**Stated exercise**.
Reproduce the lines between the line containing "Open the shopping bag on the video" and the line containing "Action: click(x=17, y=65)", inclusive, exactly as they appear.

-------- Material supplied --------

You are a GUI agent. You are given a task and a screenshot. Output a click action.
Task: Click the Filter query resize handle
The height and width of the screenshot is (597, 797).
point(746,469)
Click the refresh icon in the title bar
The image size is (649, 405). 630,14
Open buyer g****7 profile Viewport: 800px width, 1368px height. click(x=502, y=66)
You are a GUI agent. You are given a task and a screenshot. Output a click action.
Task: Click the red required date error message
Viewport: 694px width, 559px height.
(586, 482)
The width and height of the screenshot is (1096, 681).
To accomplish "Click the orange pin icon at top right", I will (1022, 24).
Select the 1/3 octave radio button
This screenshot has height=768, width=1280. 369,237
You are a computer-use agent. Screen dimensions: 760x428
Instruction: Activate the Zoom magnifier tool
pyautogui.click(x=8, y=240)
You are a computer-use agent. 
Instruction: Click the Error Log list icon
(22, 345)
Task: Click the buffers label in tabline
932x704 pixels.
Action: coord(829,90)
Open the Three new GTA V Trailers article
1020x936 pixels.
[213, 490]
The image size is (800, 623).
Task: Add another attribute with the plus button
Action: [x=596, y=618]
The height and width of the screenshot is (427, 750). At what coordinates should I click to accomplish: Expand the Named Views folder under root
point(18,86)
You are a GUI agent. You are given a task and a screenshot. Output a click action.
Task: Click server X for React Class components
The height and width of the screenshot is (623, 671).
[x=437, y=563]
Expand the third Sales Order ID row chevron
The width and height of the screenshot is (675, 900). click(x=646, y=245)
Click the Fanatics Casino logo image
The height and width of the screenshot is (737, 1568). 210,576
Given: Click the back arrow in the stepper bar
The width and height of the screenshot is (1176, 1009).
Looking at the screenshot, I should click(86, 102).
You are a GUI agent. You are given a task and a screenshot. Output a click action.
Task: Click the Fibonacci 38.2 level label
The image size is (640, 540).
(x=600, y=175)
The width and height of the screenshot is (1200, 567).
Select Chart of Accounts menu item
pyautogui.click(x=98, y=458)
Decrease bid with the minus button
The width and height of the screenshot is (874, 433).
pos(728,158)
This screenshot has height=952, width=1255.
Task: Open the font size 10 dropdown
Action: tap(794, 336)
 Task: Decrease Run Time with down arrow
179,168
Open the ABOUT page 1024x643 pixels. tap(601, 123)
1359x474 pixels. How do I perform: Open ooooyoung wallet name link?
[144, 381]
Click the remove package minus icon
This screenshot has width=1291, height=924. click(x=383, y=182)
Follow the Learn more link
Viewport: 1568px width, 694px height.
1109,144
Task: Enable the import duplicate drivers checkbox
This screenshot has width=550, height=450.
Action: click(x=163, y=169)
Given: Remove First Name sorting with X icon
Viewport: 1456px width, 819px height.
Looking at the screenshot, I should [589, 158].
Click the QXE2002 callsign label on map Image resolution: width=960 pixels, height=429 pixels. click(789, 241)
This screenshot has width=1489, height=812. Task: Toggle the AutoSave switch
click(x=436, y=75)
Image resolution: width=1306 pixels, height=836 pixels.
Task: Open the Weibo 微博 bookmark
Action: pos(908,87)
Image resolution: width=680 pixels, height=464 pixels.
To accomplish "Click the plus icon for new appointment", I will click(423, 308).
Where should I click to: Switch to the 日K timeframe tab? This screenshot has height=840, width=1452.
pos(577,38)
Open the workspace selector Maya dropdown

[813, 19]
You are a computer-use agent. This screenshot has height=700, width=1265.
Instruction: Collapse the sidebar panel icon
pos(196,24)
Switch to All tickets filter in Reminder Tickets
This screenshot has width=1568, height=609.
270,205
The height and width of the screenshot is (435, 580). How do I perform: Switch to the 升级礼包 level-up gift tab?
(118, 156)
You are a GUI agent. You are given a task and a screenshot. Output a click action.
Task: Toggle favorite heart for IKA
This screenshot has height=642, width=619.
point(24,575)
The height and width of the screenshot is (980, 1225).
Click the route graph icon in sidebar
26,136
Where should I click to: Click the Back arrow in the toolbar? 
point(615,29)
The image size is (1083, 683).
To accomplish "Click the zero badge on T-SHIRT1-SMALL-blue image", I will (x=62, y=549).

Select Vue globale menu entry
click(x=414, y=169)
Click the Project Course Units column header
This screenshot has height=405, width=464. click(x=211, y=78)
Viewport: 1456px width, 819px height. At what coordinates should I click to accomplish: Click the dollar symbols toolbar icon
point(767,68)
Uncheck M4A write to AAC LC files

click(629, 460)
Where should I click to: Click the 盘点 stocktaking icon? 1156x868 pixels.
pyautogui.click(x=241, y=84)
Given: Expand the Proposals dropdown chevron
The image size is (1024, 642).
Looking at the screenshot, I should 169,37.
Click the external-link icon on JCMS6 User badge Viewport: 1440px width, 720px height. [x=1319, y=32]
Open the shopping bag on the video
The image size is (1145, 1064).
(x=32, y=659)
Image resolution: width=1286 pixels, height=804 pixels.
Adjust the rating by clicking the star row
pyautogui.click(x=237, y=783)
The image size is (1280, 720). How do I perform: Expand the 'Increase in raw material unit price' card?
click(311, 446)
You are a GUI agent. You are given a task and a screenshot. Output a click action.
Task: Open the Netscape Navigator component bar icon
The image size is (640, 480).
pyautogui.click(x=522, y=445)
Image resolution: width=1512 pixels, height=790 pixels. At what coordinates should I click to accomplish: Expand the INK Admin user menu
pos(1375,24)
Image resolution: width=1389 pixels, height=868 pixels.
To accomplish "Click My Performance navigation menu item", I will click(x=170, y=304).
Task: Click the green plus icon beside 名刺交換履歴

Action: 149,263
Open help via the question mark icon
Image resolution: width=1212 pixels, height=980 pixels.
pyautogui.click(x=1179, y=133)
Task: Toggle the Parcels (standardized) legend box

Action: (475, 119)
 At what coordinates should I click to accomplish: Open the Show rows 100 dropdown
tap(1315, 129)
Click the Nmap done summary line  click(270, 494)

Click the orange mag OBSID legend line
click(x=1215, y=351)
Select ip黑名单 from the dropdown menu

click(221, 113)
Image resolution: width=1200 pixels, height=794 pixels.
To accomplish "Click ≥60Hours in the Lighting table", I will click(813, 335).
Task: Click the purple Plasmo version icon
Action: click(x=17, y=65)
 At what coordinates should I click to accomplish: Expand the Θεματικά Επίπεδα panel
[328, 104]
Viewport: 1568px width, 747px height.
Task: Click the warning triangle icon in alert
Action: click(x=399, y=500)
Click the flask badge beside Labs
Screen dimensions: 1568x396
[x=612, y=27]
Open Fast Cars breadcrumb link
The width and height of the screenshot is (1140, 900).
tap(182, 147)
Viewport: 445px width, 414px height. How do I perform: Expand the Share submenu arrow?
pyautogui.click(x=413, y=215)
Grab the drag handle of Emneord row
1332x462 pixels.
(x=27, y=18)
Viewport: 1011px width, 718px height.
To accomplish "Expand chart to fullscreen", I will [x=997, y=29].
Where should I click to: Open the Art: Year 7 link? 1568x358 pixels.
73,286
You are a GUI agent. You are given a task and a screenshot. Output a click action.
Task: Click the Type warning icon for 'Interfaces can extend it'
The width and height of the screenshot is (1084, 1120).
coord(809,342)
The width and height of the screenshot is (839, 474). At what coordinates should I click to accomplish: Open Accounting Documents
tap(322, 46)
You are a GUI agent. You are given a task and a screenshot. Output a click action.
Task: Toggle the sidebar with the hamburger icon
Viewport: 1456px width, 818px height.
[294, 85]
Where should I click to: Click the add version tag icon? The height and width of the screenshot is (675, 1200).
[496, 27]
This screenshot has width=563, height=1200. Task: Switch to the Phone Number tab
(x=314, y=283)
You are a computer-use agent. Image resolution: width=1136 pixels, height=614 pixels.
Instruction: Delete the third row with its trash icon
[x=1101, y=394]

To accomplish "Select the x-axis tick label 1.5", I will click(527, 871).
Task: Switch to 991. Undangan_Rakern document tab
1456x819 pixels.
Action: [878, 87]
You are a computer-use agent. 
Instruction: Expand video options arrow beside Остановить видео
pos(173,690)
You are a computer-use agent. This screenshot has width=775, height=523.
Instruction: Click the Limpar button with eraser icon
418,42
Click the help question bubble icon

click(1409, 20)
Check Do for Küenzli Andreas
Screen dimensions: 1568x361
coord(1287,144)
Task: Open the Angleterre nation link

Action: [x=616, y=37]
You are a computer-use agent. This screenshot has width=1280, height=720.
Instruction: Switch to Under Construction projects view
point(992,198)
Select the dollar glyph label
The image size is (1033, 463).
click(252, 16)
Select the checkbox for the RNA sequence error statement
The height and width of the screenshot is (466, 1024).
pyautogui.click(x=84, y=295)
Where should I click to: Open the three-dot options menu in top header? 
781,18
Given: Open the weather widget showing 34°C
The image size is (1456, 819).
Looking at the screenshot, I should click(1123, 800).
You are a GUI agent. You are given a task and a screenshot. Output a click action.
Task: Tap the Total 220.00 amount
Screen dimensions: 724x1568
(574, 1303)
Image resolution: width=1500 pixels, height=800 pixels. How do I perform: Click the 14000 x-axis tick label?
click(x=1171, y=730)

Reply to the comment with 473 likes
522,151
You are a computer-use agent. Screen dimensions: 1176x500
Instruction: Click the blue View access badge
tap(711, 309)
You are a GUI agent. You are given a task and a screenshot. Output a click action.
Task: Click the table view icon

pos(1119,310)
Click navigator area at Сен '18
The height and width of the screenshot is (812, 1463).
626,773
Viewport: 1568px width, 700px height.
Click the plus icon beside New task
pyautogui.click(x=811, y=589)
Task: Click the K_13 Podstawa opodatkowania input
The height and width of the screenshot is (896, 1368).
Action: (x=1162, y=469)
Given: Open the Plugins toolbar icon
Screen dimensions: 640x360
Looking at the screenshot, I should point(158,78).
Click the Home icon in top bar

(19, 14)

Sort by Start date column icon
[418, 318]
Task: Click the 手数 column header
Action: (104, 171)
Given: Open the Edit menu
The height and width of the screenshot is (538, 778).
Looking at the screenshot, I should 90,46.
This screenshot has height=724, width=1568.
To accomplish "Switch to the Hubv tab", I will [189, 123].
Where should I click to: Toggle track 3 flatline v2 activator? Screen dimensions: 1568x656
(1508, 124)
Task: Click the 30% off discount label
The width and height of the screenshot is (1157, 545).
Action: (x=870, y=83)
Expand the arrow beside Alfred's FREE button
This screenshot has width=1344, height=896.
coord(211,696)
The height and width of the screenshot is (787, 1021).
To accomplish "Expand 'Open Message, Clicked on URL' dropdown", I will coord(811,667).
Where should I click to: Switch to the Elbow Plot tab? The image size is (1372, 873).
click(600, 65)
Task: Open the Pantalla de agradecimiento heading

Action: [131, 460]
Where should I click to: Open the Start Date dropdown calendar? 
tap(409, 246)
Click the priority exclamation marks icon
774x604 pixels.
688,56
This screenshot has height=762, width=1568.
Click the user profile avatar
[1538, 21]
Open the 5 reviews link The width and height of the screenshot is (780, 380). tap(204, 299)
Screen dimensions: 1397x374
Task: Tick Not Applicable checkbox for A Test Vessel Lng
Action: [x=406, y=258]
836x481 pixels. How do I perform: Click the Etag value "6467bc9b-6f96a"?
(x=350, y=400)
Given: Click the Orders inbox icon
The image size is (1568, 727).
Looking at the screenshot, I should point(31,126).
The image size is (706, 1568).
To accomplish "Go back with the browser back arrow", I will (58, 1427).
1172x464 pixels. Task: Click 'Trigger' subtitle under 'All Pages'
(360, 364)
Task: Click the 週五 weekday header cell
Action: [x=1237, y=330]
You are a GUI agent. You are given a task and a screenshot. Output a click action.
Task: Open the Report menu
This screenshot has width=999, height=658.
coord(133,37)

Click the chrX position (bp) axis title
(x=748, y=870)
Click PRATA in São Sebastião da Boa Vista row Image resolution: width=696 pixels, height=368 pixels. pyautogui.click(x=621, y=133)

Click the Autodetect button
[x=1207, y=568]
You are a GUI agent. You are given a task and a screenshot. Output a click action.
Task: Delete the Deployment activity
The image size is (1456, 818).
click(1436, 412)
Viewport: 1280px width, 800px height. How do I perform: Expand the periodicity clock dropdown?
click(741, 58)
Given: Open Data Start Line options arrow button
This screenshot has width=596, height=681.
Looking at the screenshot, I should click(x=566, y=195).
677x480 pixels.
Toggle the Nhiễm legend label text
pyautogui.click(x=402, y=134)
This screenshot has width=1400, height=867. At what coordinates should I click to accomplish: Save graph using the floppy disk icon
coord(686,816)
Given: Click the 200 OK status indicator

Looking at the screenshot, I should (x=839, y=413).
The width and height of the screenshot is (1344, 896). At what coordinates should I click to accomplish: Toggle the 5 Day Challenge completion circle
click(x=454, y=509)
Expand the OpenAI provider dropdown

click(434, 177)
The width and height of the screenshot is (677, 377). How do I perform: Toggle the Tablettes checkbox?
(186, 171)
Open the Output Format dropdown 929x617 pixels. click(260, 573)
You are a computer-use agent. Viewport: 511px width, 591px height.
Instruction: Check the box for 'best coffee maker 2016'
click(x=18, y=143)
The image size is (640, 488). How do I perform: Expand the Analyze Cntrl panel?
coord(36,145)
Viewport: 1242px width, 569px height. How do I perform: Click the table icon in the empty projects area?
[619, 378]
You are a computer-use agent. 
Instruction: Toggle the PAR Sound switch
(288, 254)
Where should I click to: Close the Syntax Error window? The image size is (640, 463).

--------

**Exercise result**.
Open the shopping bag on the video
The image size is (1145, 1064).
(x=32, y=659)
Image resolution: width=1286 pixels, height=804 pixels.
Adjust the rating by clicking the star row
pyautogui.click(x=237, y=783)
The image size is (1280, 720). How do I perform: Expand the 'Increase in raw material unit price' card?
click(311, 446)
You are a GUI agent. You are given a task and a screenshot. Output a click action.
Task: Open the Netscape Navigator component bar icon
The image size is (640, 480).
pyautogui.click(x=522, y=445)
Image resolution: width=1512 pixels, height=790 pixels. At what coordinates should I click to accomplish: Expand the INK Admin user menu
pos(1375,24)
Image resolution: width=1389 pixels, height=868 pixels.
To accomplish "Click My Performance navigation menu item", I will click(x=170, y=304).
Task: Click the green plus icon beside 名刺交換履歴

Action: 149,263
Open help via the question mark icon
Image resolution: width=1212 pixels, height=980 pixels.
pyautogui.click(x=1179, y=133)
Task: Toggle the Parcels (standardized) legend box

Action: (475, 119)
 At what coordinates should I click to accomplish: Open the Show rows 100 dropdown
tap(1315, 129)
Click the Nmap done summary line  click(270, 494)

Click the orange mag OBSID legend line
click(x=1215, y=351)
Select ip黑名单 from the dropdown menu

click(221, 113)
Image resolution: width=1200 pixels, height=794 pixels.
To accomplish "Click ≥60Hours in the Lighting table", I will click(813, 335).
Task: Click the purple Plasmo version icon
Action: click(x=17, y=65)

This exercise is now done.